───── Available data ─────
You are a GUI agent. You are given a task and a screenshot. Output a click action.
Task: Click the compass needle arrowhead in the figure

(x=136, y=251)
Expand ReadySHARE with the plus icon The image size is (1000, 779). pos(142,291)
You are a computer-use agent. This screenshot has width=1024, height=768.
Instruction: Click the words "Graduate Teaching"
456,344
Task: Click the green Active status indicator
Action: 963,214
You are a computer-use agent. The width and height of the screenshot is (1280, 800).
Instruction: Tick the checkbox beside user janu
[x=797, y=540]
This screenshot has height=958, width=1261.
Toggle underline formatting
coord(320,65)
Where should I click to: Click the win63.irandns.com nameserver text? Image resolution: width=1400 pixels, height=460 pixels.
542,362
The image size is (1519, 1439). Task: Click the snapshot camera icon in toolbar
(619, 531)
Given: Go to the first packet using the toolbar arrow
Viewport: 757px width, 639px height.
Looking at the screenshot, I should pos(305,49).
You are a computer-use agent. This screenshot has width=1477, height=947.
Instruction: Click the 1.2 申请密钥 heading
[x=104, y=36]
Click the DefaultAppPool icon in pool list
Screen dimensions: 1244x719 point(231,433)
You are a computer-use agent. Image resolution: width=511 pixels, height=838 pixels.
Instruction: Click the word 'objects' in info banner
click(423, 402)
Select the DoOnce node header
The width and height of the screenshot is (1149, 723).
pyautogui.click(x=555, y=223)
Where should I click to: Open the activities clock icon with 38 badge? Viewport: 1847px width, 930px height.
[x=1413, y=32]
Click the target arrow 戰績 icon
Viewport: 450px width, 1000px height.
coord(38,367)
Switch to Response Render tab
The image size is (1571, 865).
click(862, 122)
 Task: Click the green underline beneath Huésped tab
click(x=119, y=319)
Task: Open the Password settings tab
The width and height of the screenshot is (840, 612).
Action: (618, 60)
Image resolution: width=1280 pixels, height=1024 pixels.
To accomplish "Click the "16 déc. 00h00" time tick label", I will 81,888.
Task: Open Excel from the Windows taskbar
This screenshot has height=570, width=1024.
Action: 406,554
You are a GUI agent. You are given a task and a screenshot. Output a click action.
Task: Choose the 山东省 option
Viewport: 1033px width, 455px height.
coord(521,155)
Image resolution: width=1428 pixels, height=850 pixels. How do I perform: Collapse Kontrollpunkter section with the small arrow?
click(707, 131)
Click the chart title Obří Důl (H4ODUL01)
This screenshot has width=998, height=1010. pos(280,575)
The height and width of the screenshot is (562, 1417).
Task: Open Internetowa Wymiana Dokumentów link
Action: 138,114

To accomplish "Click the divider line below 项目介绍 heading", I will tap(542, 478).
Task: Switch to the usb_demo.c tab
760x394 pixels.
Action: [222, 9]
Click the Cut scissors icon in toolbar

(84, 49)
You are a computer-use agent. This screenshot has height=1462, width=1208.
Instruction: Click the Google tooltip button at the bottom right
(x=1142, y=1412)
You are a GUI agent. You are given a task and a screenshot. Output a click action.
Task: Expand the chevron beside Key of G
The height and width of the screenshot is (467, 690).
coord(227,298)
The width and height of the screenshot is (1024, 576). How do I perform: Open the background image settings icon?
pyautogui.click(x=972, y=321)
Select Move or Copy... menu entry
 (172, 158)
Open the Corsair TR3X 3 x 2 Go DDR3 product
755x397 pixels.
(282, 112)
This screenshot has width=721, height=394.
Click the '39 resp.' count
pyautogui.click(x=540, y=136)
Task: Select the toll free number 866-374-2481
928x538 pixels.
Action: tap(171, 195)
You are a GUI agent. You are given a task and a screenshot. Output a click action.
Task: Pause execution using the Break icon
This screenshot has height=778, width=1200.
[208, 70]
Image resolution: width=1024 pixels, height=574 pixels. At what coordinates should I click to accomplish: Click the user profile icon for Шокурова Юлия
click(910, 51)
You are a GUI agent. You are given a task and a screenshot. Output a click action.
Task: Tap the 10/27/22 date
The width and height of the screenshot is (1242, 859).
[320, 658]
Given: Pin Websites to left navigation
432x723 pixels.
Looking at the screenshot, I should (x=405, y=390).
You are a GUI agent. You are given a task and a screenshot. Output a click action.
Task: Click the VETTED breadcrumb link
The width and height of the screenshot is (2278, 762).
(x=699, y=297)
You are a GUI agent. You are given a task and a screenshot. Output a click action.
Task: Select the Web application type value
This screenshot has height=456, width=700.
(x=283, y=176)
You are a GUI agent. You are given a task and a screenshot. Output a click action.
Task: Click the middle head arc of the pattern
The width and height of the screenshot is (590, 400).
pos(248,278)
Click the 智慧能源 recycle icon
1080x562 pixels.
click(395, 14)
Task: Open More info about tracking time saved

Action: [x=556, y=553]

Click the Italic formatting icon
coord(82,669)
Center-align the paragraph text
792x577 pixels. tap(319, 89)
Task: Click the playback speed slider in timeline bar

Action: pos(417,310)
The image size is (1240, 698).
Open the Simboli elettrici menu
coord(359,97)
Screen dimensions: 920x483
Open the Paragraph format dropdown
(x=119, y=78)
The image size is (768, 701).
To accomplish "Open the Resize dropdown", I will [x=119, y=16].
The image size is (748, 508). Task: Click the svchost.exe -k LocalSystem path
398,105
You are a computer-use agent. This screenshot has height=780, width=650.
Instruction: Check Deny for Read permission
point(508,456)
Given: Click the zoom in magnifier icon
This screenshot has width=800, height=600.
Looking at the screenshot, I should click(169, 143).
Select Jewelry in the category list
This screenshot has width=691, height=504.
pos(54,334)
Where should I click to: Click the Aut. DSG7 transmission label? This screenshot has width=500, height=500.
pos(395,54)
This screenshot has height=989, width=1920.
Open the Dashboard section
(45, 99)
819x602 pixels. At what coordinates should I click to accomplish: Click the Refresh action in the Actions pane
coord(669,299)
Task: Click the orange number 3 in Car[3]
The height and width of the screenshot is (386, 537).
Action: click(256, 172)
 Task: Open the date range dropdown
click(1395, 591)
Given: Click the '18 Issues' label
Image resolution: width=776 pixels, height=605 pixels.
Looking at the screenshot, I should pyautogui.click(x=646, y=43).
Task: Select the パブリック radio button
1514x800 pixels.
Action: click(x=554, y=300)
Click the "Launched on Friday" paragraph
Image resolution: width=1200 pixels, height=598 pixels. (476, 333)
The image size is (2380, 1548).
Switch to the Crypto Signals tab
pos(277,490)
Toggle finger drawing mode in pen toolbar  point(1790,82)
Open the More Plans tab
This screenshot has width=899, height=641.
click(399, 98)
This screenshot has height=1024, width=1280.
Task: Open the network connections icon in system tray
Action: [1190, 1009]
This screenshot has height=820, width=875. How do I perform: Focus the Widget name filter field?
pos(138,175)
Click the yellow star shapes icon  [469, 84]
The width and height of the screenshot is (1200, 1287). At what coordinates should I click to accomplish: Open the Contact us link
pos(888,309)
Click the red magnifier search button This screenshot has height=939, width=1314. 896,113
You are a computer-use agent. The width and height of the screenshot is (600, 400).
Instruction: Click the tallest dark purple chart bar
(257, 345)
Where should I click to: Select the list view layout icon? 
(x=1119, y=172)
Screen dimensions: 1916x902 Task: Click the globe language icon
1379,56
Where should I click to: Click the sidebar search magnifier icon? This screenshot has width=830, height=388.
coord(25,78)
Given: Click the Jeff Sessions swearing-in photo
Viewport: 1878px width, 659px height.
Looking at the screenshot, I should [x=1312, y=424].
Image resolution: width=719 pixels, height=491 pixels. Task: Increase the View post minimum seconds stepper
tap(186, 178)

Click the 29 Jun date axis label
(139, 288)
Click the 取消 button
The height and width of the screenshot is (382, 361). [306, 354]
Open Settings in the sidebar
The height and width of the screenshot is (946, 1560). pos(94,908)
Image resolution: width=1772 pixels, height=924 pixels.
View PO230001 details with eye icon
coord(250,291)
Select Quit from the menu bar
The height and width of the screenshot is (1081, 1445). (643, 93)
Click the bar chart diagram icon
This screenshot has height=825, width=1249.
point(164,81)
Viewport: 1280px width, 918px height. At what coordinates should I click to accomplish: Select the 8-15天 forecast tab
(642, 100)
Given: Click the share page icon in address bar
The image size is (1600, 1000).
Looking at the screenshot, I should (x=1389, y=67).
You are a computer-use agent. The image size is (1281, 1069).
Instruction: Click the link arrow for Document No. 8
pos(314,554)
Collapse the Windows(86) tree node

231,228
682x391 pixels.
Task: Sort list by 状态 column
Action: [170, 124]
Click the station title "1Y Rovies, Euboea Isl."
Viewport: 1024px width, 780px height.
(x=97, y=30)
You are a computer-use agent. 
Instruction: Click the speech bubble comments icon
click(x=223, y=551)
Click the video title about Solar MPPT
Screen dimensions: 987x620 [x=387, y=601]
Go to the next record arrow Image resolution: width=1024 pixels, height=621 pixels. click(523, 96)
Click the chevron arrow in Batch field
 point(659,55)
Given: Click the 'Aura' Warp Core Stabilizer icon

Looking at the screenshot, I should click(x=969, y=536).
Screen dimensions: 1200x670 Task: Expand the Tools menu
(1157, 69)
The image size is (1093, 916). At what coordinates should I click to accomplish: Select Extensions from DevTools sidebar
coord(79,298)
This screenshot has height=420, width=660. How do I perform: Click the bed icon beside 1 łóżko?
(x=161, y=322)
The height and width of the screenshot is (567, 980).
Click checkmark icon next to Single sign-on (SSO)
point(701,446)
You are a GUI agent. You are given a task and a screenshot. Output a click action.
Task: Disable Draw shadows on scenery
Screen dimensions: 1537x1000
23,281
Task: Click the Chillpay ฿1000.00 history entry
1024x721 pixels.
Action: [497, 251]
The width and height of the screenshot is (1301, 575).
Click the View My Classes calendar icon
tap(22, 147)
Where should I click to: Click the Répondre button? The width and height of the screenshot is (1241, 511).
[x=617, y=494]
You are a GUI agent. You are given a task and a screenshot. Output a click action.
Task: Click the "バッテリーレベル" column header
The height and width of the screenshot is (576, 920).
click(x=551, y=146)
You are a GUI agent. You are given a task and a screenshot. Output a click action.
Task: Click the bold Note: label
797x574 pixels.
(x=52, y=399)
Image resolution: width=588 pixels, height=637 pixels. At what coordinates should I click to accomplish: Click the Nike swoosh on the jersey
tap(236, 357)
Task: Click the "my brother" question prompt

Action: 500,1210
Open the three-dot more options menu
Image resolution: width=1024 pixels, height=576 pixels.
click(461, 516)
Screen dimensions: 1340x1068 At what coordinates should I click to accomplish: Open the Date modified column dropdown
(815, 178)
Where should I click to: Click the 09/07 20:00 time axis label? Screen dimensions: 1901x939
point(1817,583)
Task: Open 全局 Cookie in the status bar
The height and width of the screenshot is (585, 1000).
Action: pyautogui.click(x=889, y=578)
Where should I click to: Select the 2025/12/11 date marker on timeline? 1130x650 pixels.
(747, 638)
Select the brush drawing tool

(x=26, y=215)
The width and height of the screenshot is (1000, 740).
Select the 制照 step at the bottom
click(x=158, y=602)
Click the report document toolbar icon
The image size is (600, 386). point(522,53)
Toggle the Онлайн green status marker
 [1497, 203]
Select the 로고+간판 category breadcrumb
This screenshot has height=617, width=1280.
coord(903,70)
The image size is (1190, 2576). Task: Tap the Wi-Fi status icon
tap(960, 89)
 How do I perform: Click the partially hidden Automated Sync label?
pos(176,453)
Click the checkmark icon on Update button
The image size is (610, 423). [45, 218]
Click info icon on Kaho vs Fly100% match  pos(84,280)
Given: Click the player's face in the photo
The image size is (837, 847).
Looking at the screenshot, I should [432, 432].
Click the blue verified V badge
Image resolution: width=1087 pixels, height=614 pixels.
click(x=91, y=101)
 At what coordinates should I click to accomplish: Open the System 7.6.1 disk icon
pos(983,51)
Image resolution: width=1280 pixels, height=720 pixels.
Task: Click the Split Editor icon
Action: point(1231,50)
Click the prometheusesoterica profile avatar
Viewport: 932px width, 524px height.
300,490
─────
● Exercise instructions
Among the records above, extract exactly the lines from the line with "The height and width of the screenshot is (386, 537)." to the line with "Open the More Plans tab", both lines included, and leave out the rest.

● Answer to this task
The height and width of the screenshot is (386, 537).
Action: click(256, 172)
 Task: Open the date range dropdown
click(1395, 591)
Given: Click the '18 Issues' label
Image resolution: width=776 pixels, height=605 pixels.
Looking at the screenshot, I should pyautogui.click(x=646, y=43).
Task: Select the パブリック radio button
1514x800 pixels.
Action: click(x=554, y=300)
Click the "Launched on Friday" paragraph
Image resolution: width=1200 pixels, height=598 pixels. (476, 333)
The image size is (2380, 1548).
Switch to the Crypto Signals tab
pos(277,490)
Toggle finger drawing mode in pen toolbar  point(1790,82)
Open the More Plans tab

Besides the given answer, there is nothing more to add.